At the dockyard the Captain-Superintendent did his best not to appear surprised at an unheralded visit from his Admiral who by the last news had been kidnapped.
“I want a boat mortar, Holmes,” said Hornblower, brushing aside the expressions of pleased surprise.
“A boat mortar, My Lord? Y-yes, My Lord. There’s one in store, I know.”
“It’s to go on board Clorinda at once. Now, there are shells for it?”
“Yes, My Lord. Uncharged, of course.”
“I’ll have Clorinda’s gunner charge ’em while we’re under way. Twenty pounds apiece, I believe. Send two hundred, with the fuses.”
“Aye aye, My Lord.”
“And I want a punt. Two punts. I’ve seen your hands using ’em for caulking and breaming. Twenty foot, are they?”
“Twenty-two foot, My Lord,” answered Holmes; he was glad that he could answer this question while his Admiral had not insisted on an answer regarding so obscure a matter as the weight of boat-mortar shells.
“I’ll have two, as I said. Send them round to be hove on deck.”
“Aye aye, My Lord.”
Captain Sir Thomas Fell had his best uniform on to greet his Admiral.

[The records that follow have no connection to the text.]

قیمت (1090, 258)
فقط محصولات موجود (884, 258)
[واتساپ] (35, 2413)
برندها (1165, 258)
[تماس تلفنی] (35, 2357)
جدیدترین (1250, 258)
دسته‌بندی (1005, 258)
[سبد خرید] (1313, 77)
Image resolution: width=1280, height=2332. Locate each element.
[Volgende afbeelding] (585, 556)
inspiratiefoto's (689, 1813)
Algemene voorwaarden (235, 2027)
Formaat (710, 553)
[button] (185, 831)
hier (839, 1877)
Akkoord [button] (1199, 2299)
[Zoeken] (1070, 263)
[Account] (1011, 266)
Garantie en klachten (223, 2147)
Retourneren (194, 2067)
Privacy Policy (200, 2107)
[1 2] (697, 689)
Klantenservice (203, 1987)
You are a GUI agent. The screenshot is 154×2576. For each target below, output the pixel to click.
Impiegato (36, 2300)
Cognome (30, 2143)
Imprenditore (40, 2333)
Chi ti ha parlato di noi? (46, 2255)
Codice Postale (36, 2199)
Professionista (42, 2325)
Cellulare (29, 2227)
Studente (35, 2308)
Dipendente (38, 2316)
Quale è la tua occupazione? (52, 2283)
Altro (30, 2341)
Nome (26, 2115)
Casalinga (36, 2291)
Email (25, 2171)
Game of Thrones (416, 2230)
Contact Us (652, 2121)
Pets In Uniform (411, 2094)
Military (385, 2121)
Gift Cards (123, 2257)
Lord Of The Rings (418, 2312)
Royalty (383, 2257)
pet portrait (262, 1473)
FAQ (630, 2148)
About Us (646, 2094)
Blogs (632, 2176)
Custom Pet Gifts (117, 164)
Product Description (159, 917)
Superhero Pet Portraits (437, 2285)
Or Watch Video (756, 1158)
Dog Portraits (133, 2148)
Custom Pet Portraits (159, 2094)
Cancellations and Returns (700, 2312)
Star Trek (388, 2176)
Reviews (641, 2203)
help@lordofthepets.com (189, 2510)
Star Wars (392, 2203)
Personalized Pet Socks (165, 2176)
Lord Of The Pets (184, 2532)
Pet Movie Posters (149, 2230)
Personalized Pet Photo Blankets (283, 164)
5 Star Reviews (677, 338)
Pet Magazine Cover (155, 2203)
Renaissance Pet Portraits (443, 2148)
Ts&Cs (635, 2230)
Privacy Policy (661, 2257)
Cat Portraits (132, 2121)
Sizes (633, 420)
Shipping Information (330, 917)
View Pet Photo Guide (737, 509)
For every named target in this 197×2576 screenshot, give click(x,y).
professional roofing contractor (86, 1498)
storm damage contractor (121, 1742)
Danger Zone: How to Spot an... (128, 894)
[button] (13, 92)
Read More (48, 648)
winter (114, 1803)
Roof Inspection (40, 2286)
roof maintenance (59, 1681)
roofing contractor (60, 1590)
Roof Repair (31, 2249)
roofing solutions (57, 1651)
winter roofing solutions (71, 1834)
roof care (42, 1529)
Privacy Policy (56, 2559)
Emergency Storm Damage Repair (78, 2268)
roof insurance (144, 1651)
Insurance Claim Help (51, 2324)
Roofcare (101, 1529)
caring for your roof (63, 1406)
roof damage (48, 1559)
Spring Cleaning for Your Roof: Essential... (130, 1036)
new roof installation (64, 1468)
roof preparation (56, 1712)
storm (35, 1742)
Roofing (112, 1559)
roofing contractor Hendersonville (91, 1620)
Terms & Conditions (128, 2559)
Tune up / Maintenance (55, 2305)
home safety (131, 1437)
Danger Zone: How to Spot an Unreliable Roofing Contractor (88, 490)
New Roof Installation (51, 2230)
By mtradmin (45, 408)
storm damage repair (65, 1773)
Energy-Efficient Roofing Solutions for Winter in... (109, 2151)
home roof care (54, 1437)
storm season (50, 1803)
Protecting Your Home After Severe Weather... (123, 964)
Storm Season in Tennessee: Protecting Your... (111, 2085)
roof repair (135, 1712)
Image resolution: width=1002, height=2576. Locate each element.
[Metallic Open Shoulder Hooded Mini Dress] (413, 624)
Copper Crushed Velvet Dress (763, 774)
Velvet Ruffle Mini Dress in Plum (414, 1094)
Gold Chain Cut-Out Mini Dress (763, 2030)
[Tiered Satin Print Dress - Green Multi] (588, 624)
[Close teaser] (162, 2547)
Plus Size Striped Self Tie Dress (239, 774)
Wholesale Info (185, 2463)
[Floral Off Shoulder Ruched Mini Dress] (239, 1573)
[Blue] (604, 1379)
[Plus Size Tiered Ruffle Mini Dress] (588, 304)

“I received your order, My Lord,” he said, as the twittering of the pipes died away in a last wail.
“Very well, Sir Thomas. I want to be under way the moment the stores I have ordered are on board. You can warp your ship out. We are going to Montego Bay to deal with pirates.”
“Aye aye, My Lord.”
Fell did his best not to look askance at the two filthy punts that he was expected to heave on to his spotless deck – they were only the floating stages used in the dockyard for work on ships’ sides – and the two tons of greasy mortar shells for which he had to find space were no better. He was not too pleased when he was ordered to tell off the greater part of his ship’s company – two hundred and forty men – and all his marine detachment for a landing party. The hands were naturally delighted with the prospect of a change of routine and the possibility of action. The fact that the gunner was weighing out gunpowder and putting two pounds apiece in the shells, a glimpse of the armourer going round with the Admiral on an inspection of the boarding-pikes, the sight of the boat mortar, squat and ugly, crouching on its bed at the break, of the forecastle, all excited them. It was a pleasure to thrash along to the westward, under every stitch of canvas, leaving Portland Point abeam, rounding Negril Point at sunset, catching some fortunate puffs of the sea breeze which enabled them to cheat the trade wind, ghosting along in the tropical darkness with the lead at work in the chains, and anchoring with the dawn among the shoals of Montego Bay, the green mountains of Jamaica all fiery with the rising sun.
Hornblower was on deck to see it; he had been awake since midnight, having slept since sunset – two almost sleepless nights had disordered his habits – and he was already pacing the quarterdeck as the excited men were formed up in the waist. He kept a sharp eye on the preparations. That boat mortar weighed no more than four hundred pounds, a mere trifle for the yard-arm tackle to lower down into the punt alongside. The musketmen were put through an inspection of their equipment; it was puzzling to the crew that there were pikemen, axemen, and even malletmen and crowbarmen as well. As the sun climbed higher and blazed down hotter the men began to file down into the boats.